Personal genome bioinformatics with AI
Turn raw sequencing reads or your 23andMe download into clean alignments, variant calls, and personal insights — with an LLM as your bioinformatics tutor.
Choose your training style
Pick the format that matches the level of support you want.
Self-paced
Start immediately and work through the training on your own schedule.
Human trainer
Join a guided cohort or workshop format when live delivery is available.
Guided by an instructor
AI trainer
Practice with an AI-guided trainer experience tailored to the course topic.
Personalized guidance
Overview
Sequencing your genome is only half the project. The other half is turning FASTQ files and SNP tables into something you can actually reason about: ancestry, pharmacogenomics, trait associations, and how your reads compare to reference data.
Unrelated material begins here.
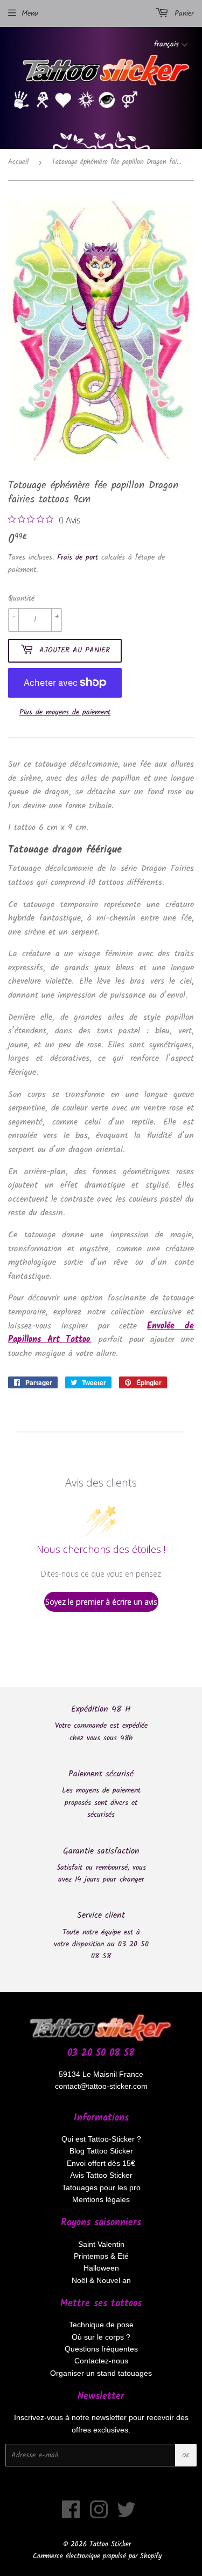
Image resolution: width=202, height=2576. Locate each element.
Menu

This course teaches you the standard bioinformatics stack, then uses an LLM to demystify the commands and the outputs.
Who it's for
- Graduates of the vibe genomics course who now have their own reads
- 23andMe or AncestryDNA customers with raw data they have never opened
- Developers curious about genomics tooling and pipelines
- Students learning bioinformatics outside a formal program
What you'll build
- A reproducible pipeline: raw reads → alignment → variant calls → annotated VCF
- A comparison between your personal VCF and a consumer SNP chip file
- A small personal dashboard highlighting pharmacogenomic and trait-relevant variants
Prerequisites
- Comfort with a Unix shell and installing command-line tools
- Either your own sequencing reads or a 23andMe/AncestryDNA raw data file
- A laptop or small server with enough disk for reference data
Tools and setup
- Install a standard toolchain (minimap2 or BWA, samtools, bcftools, snpEff)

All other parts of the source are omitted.